══ Provided text ══

Skip to content

Development

Building from Source

Prerequisites

  • C++17 compiler (GCC or Clang)
  • CMake 3.12+
  • Make
  • Git (with submodule support)

Build

git clone --recurse-submodules https://github.com/teaguesterling/plinking_duck.git
cd plinking_duck
make -j4

Build outputs:

Path Description
build/release/duckdb DuckDB shell with extension auto-loaded
build/release/test/unittest Test runner
build/release/extension/plinking_duck/plinking_duck.duckdb_extension Loadable extension binary

Clean Build

make clean && make -j4

Running Tests

make test

Tests use DuckDB's sqllogictest framework. Test files are in test/sql/ and test data in test/data/.

Test Data Files

File Description
example.* .pvar/.psam/.bim/.fam test data for text file readers
pgen_example.* 4 variants x 4 samples (main pgen test dataset)
pgen_example.bim .bim companion for pgen_example (4 variants)
pgen_orphan.* .pgen + .pvar only, no .psam (index-only mode testing)

═══
══ Supplied material ══

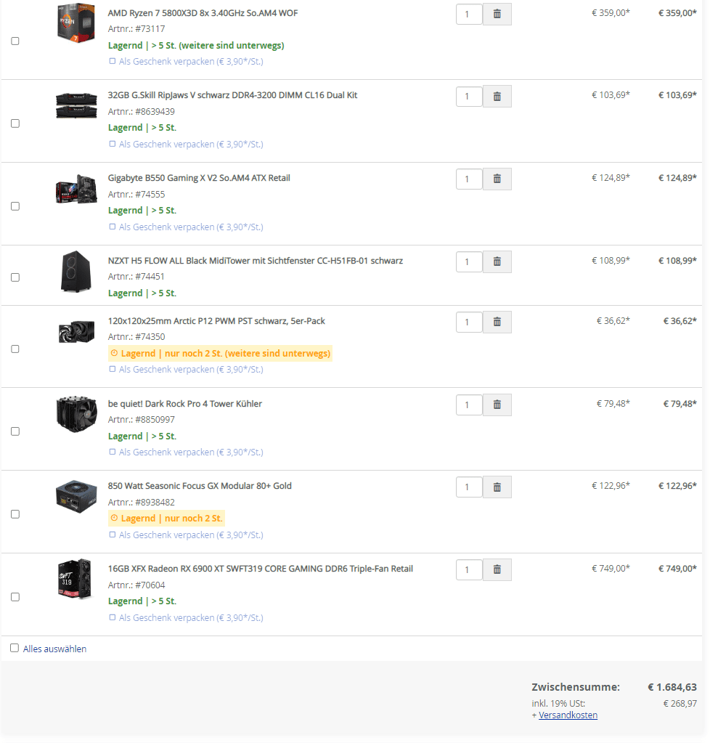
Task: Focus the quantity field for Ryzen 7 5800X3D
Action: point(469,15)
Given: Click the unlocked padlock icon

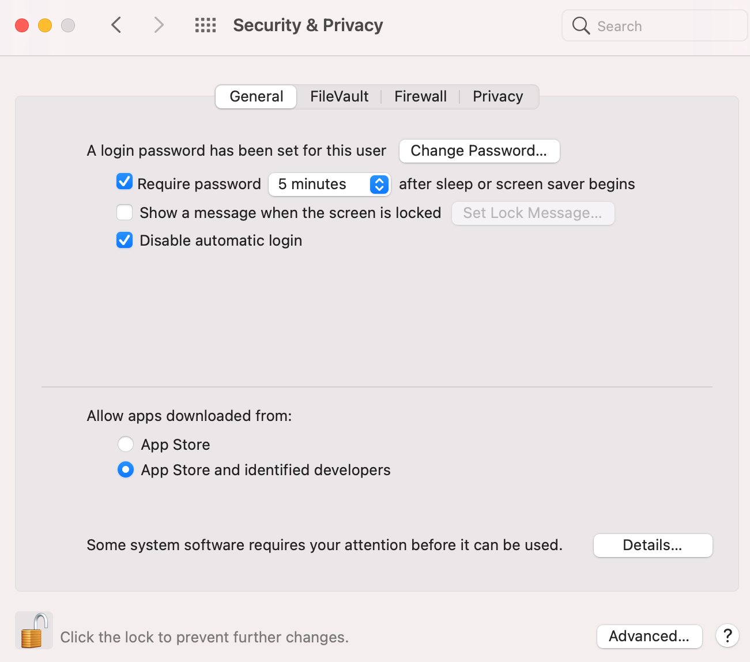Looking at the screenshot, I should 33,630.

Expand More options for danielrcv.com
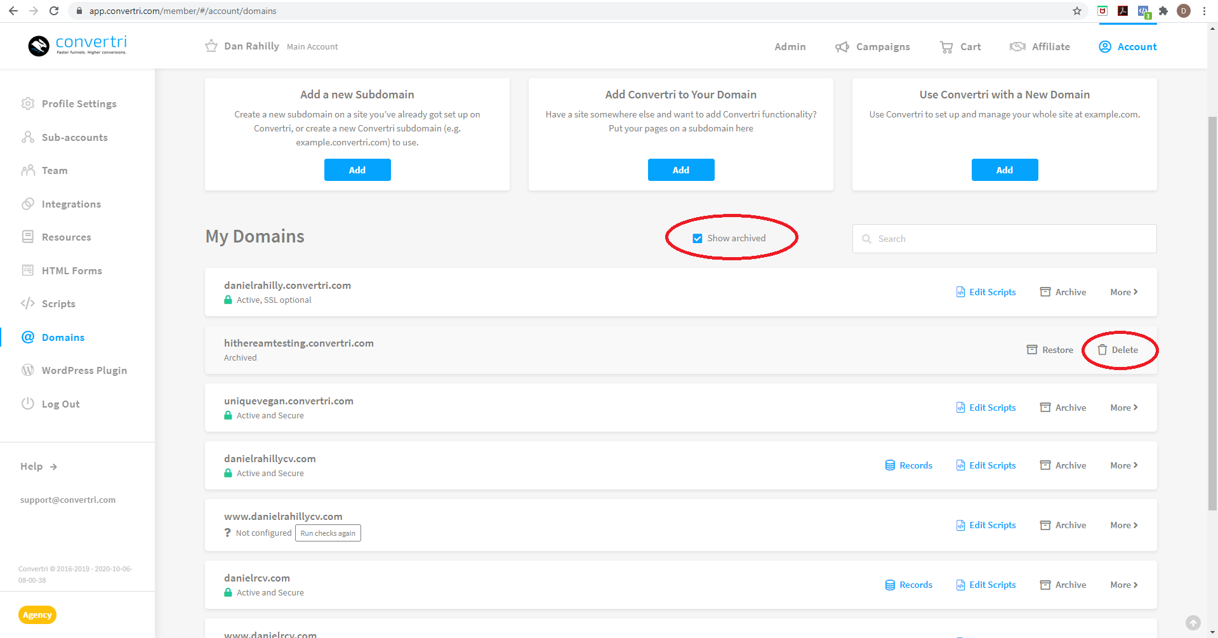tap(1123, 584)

═══
══ Supplied material ══

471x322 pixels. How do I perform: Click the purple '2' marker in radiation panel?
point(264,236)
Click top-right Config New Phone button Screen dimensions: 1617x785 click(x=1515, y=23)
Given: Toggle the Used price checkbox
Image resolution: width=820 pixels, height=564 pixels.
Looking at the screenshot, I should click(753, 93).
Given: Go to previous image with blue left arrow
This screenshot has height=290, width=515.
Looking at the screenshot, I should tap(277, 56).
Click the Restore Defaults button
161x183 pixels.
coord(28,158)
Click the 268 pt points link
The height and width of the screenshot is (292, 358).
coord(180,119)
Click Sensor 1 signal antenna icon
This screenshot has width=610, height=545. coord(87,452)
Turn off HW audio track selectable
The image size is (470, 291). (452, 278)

═══

> [Tasks for this exercise]:
• A. Copy the development page text between "Tests use DuckDB's" and "pgen_example (4 variants)", inclusive.
• B. Carry on the development page from where it stops.

> [The answers]:
• A.
Tests use DuckDB's sqllogictest framework. Test files are in test/sql/ and test data in test/data/.

Test Data Files

File Description
example.* .pvar/.psam/.bim/.fam test data for text file readers
pgen_example.* 4 variants x 4 samples (main pgen test dataset)
pgen_example.bim .bim companion for pgen_example (4 variants)

• B.
all_missing.* 2 variants x 2 samples, all genotypes missing
large_example.* 3000 variants x 8 samples, 3 chroms x 1000 each (multi-batch/parallel tests)

Test data can be regenerated with test/data/generate_test_data.sh (requires plink2 binary).

Project Structure

src/
├── plinking_duck_extension.cpp     # Entry point, registers all functions
├── pvar_reader.cpp / .hpp          # read_pvar()
├── psam_reader.cpp / .hpp          # read_psam()
├── pgen_reader.cpp / .hpp          # read_pgen()
├── pfile_reader.cpp / .hpp         # read_pfile()
├── plink_common.cpp / .hpp         # Shared infrastructure
├── plink_freq.cpp / .hpp           # plink_freq()
├── plink_hardy.cpp / .hpp          # plink_hardy()
├── plink_missing.cpp / .hpp        # plink_missing()
├── plink_ld.cpp / .hpp             # plink_ld()
└── plink_score.cpp / .hpp          # plink_score()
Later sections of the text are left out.